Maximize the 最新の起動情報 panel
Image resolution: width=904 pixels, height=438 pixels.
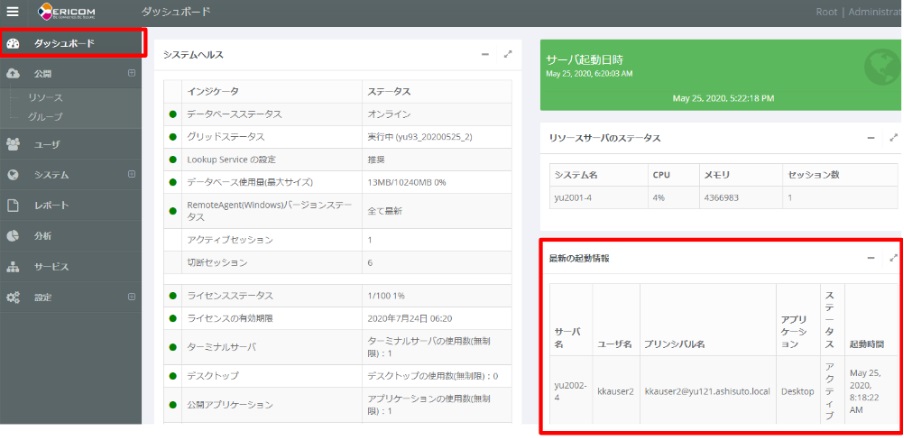click(892, 258)
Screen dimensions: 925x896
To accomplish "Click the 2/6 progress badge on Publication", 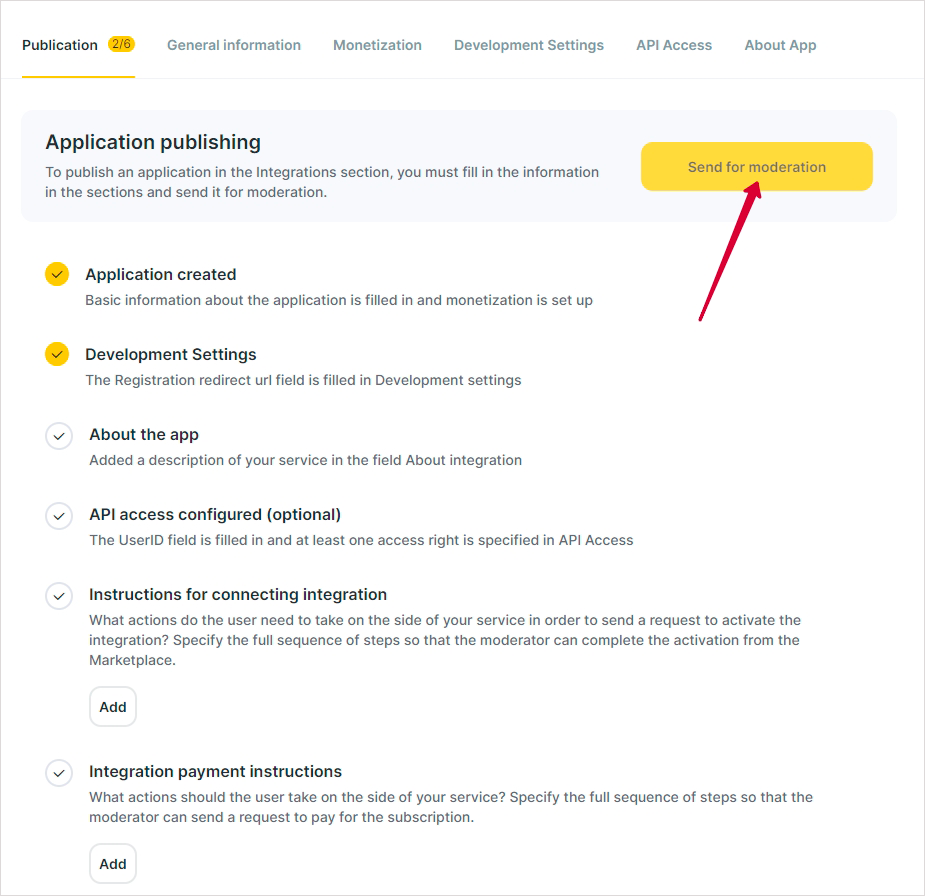I will point(122,44).
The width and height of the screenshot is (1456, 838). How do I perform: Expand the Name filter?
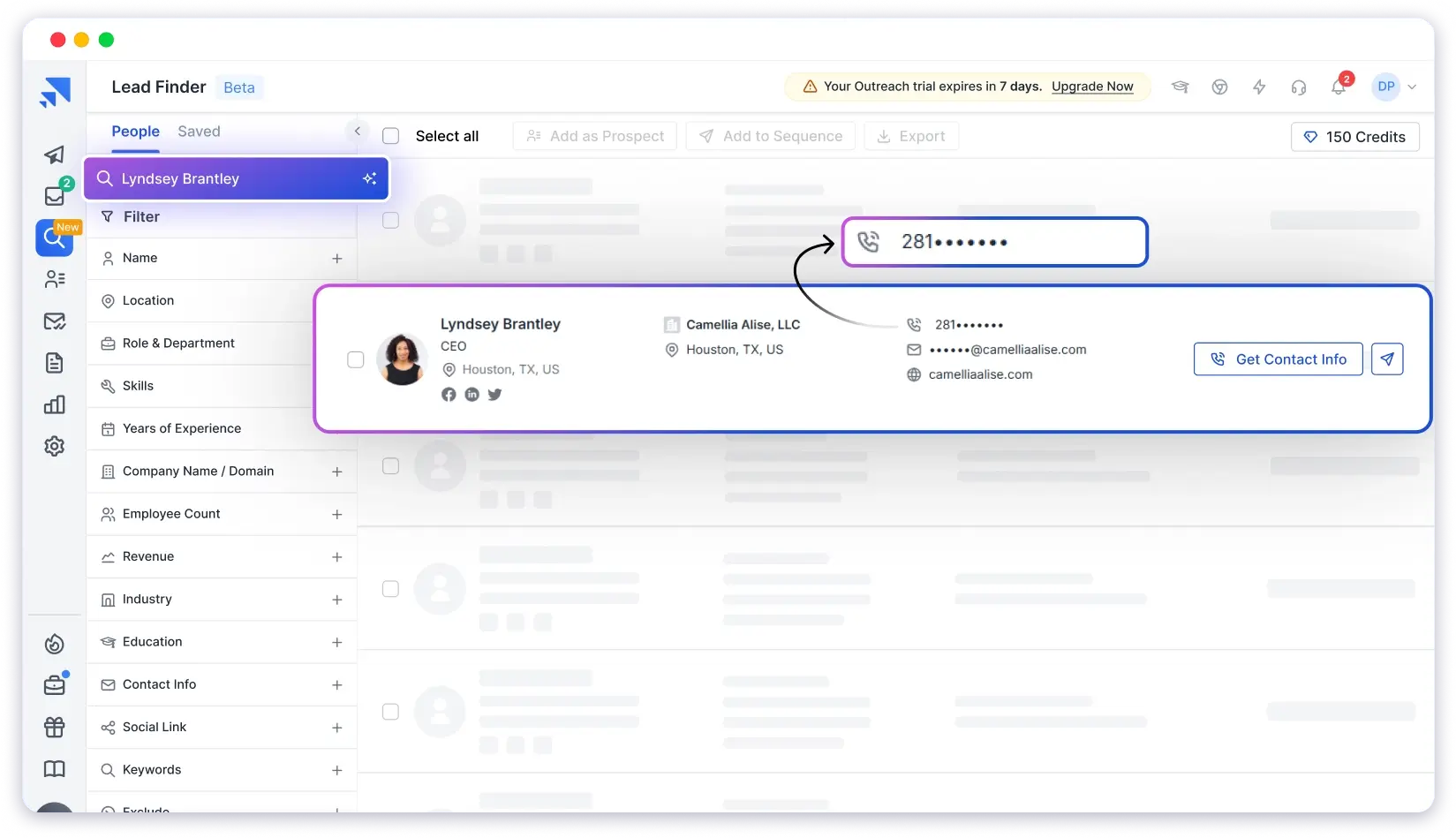336,259
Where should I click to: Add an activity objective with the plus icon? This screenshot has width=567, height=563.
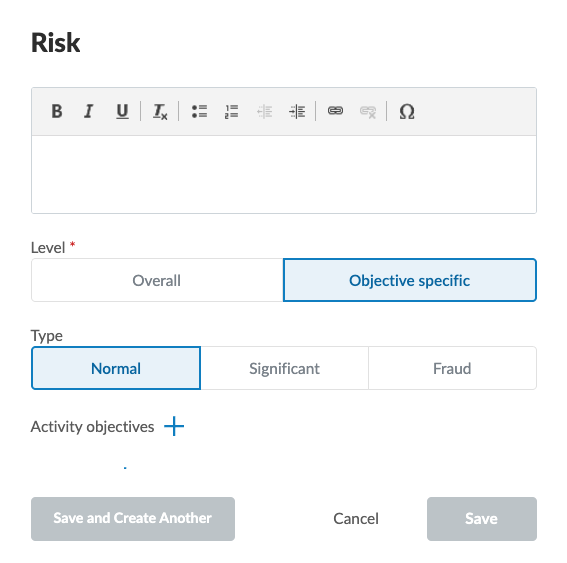pyautogui.click(x=174, y=426)
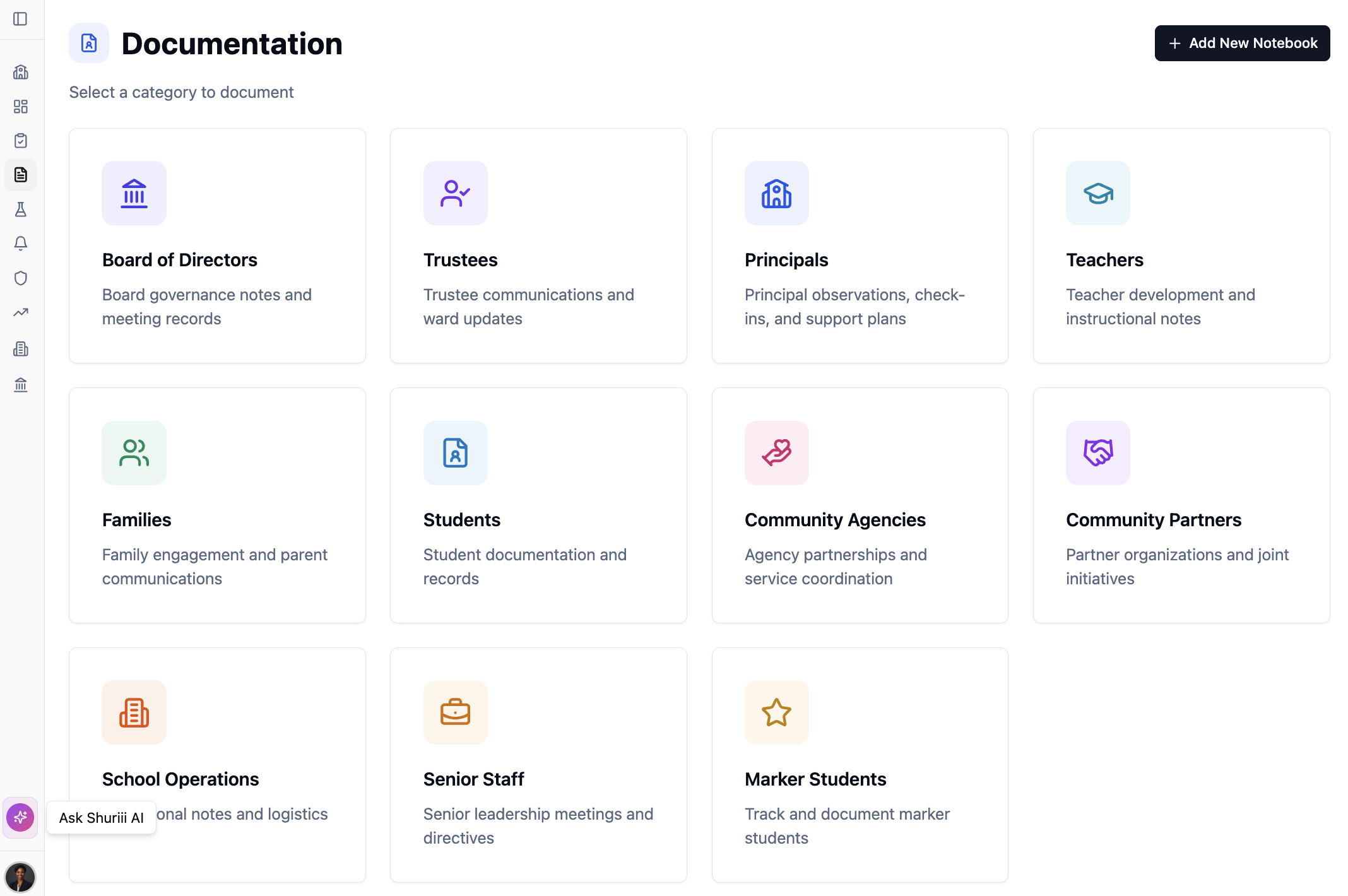Open the school home icon in the sidebar
1348x896 pixels.
21,72
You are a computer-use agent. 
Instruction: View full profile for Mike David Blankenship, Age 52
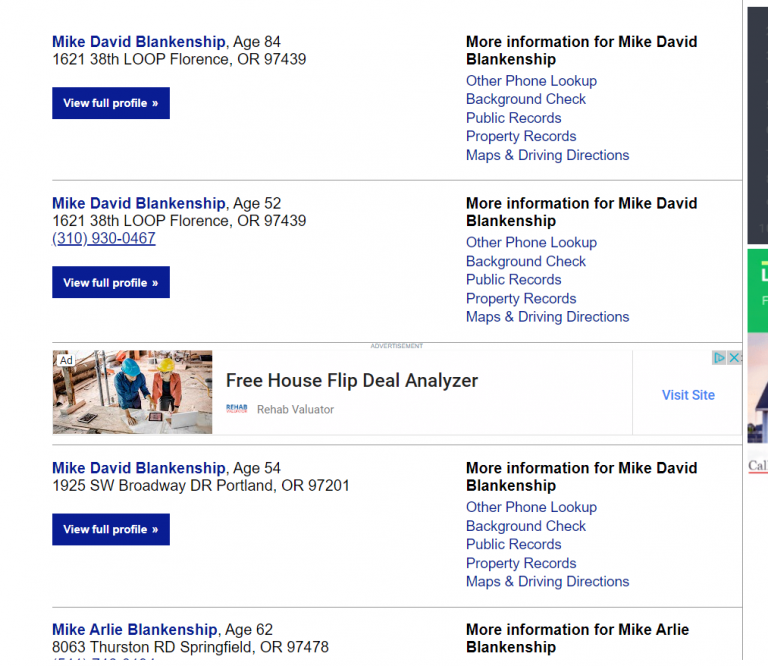coord(111,283)
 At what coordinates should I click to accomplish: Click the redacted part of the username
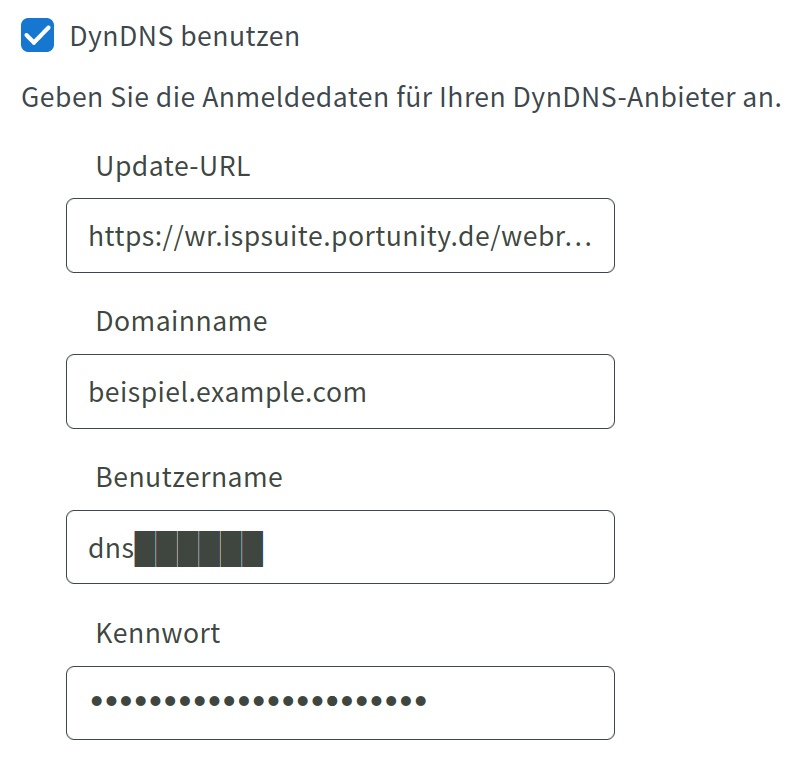199,549
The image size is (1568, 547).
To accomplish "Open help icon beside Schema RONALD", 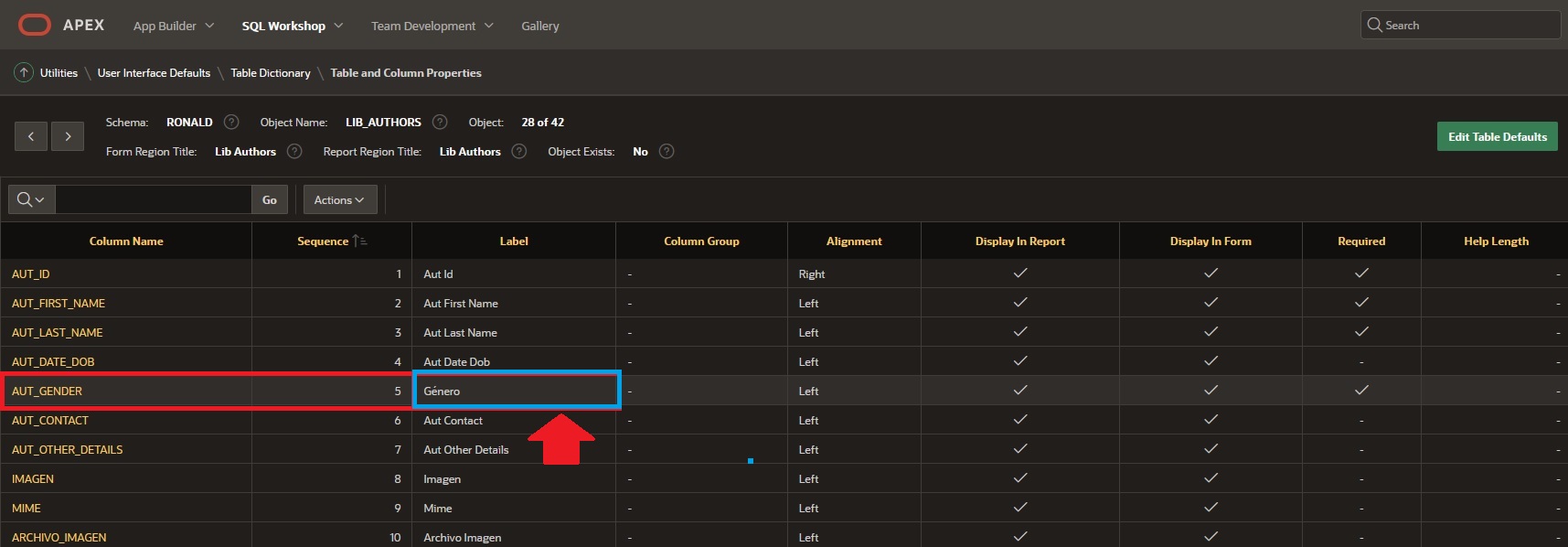I will (231, 122).
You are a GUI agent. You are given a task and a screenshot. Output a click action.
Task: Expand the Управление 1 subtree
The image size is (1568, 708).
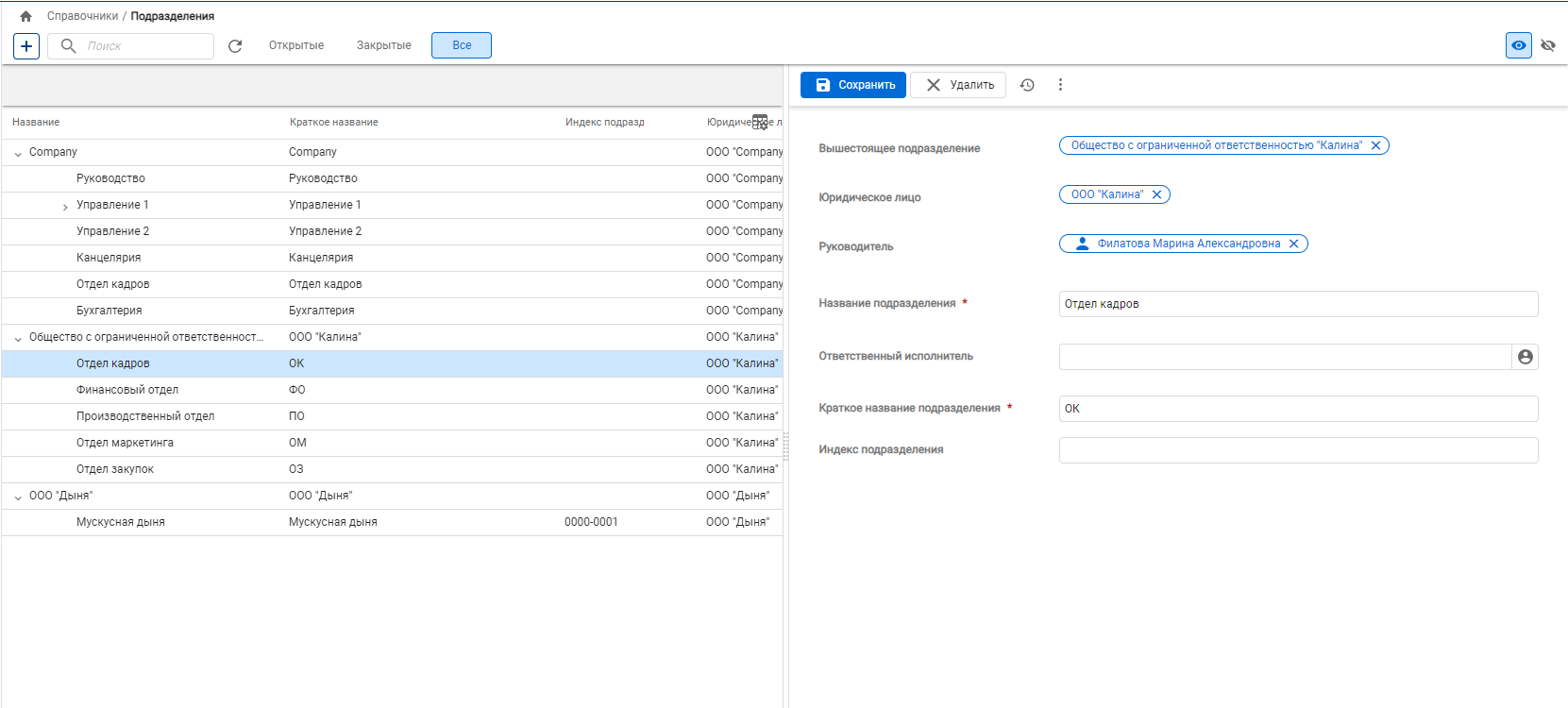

* [What is required]: Your response should be made up of the lines in the data that contain the word "agent".

* [Task result]:
You are a computer-use agent. 
You are a GUI agent. You are given a task and a screenshot. Output a click action.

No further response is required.